If you've been using these terms interchangeably, stop. They're not the same thing, and confusing them will screw up your understanding of optics, photonics, and basically anything dealing with light.
Wavelength is a property of the wave itself. Transmission is what happens when that wave hits something.
Simple as that. But let's break it down properly so you actually get it.
Understanding Wavelength First
Wavelength is the distance between two consecutive peaks (or troughs) of a wave. It's measured in meters, nanometers, micrometers—depending on what you're dealing with.
Visible light wavelengths range from about 380 nm (violet) to 700 nm (red). Radio waves? Those can be meters to kilometers long. X-rays are fractions of a nanometer.
Wavelength tells you:
- What color you're seeing
- How the wave behaves around obstacles
- The energy it carries (shorter wavelength = higher energy)
It's an intrinsic property. The wave has this characteristic whether it's traveling through vacuum, air, glass, or water.
How Wavelength Changes in Different Materials
When light enters a material, its speed changes—but frequency stays the same. This is where people get confused.
Think of it this way: if you push 100 waves per second into a glass block, 100 waves per second come out. The frequency doesn't change. But the wavelength does—because the waves slow down.
That's why wavelength depends on the medium. The wavelength in glass is shorter than in air for the same light.
Understanding Transmission
Transmission is the percentage of light that passes through a material without being absorbed or scattered.

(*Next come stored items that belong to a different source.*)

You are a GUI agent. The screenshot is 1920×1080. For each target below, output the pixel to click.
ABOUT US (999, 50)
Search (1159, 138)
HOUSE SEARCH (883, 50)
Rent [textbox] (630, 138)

Put 100 photons in, get 85 through—that's 85% transmission. The rest got absorbed, reflected, or scattered.
Transmission depends on:
- Material composition
- Material thickness
- Wavelength of the incoming light
- Surface quality
Glass looks transparent because it has high transmission for visible wavelengths. But put infrared light through the same glass? Some wavelengths get absorbed. The glass blocks infrared in many cases.
Transmission Is Not a Fixed Property
This trips people up all the time. A material doesn't have one "transmission value." It has transmission values at specific wavelengths.

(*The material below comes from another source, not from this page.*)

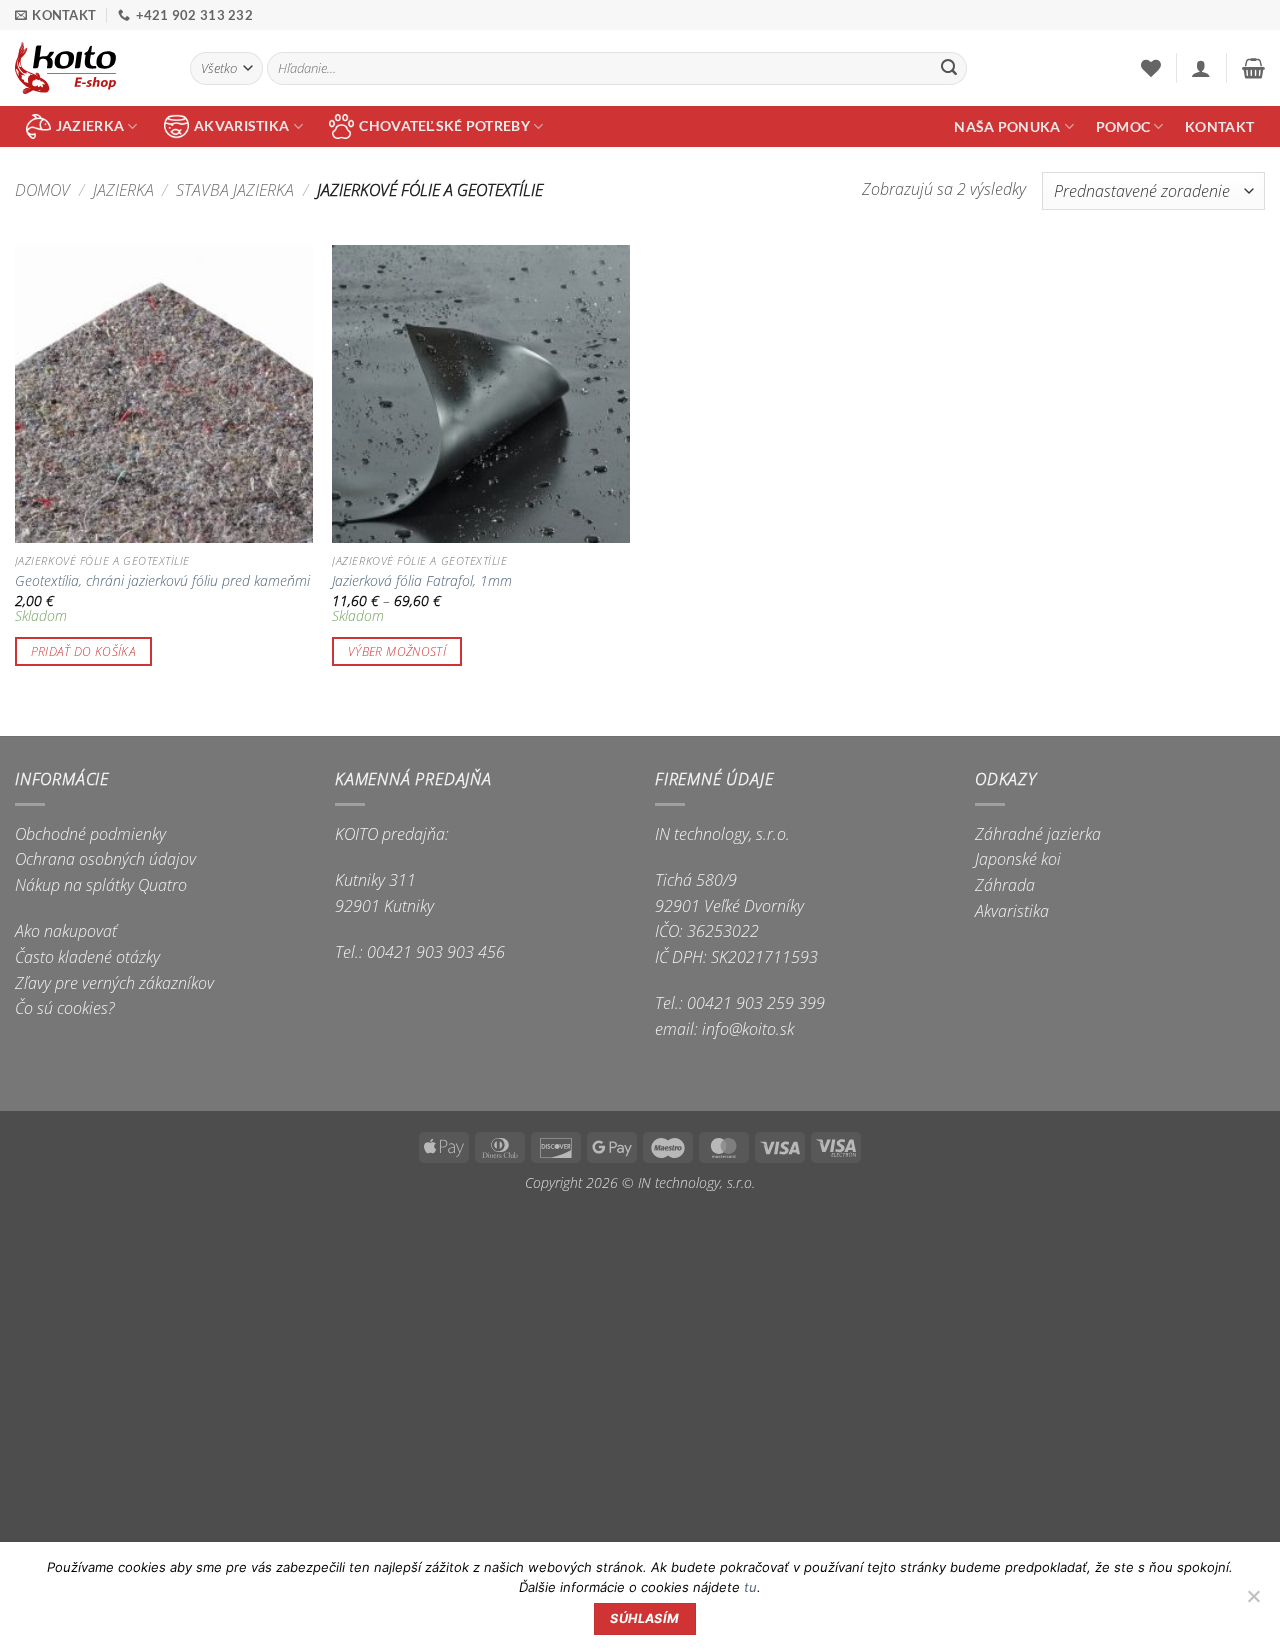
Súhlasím (644, 1618)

A coating might transmit 99% at 1550 nm but only 40% at 1064 nm. Same material. Different wavelengths. Different transmission.
Direct Comparison: Transmission vs Wavelength
| Aspect | Wavelength | Transmission |
|---|---|---|
| What it is | Distance between wave peaks | Percentage of light passing through |
| Unit of measurement | Meters (or subdivisions) | Percentage (0-100%) |
| Property type | Intrinsic to the wave | Material-dependent |
| Changes with material? | Yes (wavelength in medium) | Yes (material transmission spectrum) |
| Changes with frequency? | No (inverse relationship) | Yes (wavelength-dependent) |
| Can be zero? | No (always some wavelength) | Yes (complete absorption possible) |
How They Relate to Each Other
Here's where it gets practical. Transmission and wavelength aren't independent variables—they're locked together.

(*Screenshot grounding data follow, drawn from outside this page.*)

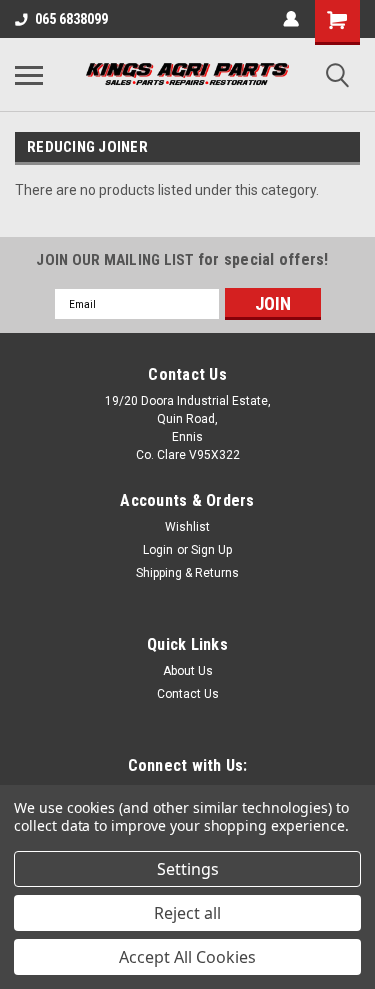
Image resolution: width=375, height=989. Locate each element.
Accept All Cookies (187, 957)
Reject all (187, 913)
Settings (188, 869)
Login (158, 550)
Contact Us (188, 694)
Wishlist (187, 527)
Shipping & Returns (187, 573)
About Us (188, 671)
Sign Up (211, 550)
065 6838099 (71, 19)
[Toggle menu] (29, 75)
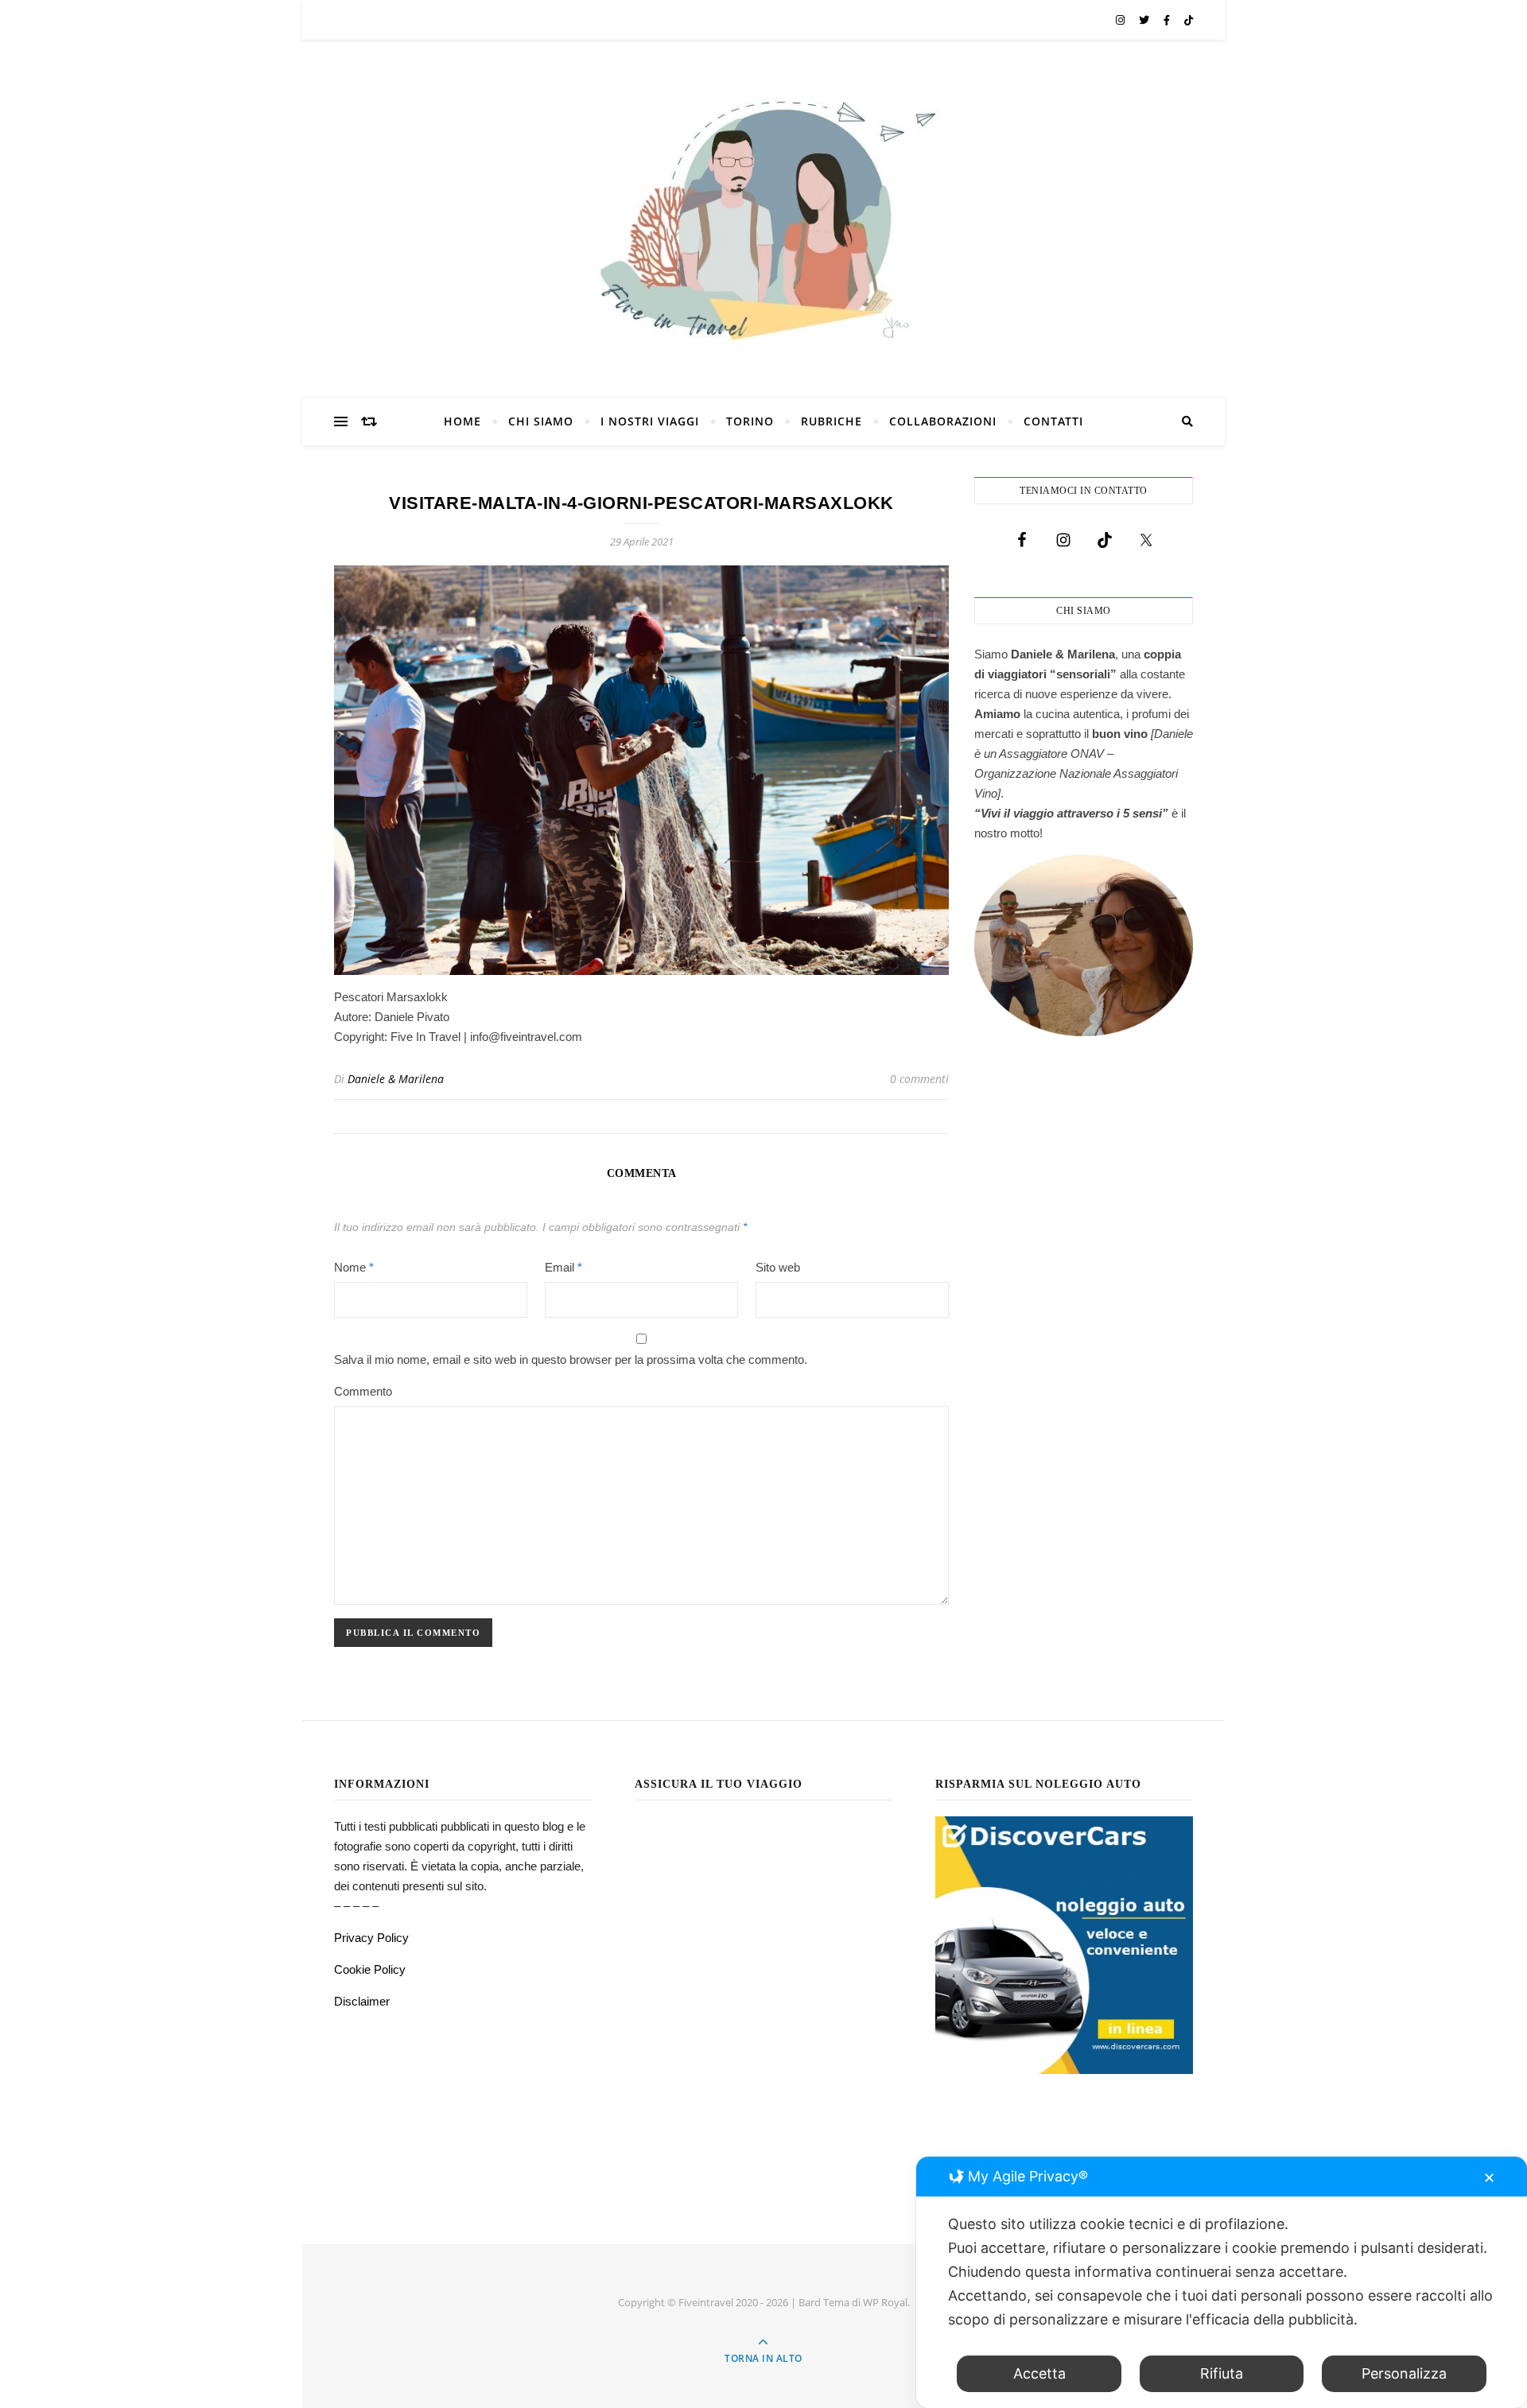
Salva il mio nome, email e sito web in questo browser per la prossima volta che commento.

Every material has a transmission spectrum. This is a graph showing how transmission varies across wavelengths. Some materials transmit visible light well but absorb infrared. Others do the opposite.
When you choose an optical component, you're always making a wavelength-dependent decision about transmission.
Real Example: Fiber Optics
Telecom fiber (silica) has excellent transmission around 1310 nm and 1550 nm. Those wavelengths were chosen specifically because silica attenuates light less at those points.
If you tried to transmit 500 nm blue light through 100 km of standard fiber? You'd get basically nothing. The transmission at that wavelength is terrible for that material.
Why This Matters in Practice
If you're working with lasers, spectroscopy, fiber optics, or any optical system, confusing these terms leads to:
- Wrong material selection
- Incorrect power calculations
- Failed experiments
- Wasted money on wrong components
Nobody wants any of that.
Getting Started: Measuring What You Actually Need
Measuring Wavelength
For most applications, you know your wavelength from your light source:
- Laser wavelength is specified by the manufacturer
- LED wavelength is specified by the manufacturer
- Sunlight contains a spectrum—you may need a spectrometer
If you need to measure unknown wavelengths, you need a spectrometer or wavelength meter.
Measuring Transmission
You measure transmission with a spectrophotometer or by doing a simple transmission test:
Basic transmission measurement:
- Measure light intensity without the sample (I0)
- Measure light intensity with the sample (I)
- Calculate: Transmission % = (I / I0) Ă— 100
Do this at your specific wavelength. Don't assume one measurement applies across the board.
Quick Checklist Before You Buy Optical Components
- What's your wavelength?
- What's the material's transmission at that wavelength?
- How thick does the material need to be?
- What's your acceptable loss threshold?
Bottom Line
Wavelength describes the wave. Transmission describes what the material does to that wave.
You can't understand optical systems without both concepts. But you also can't swap them—they measure completely different things.
If you remember nothing else: wavelength is a wave property; transmission is a material property at a given wavelength. Get that straight and you'll avoid most of the confusion people run into.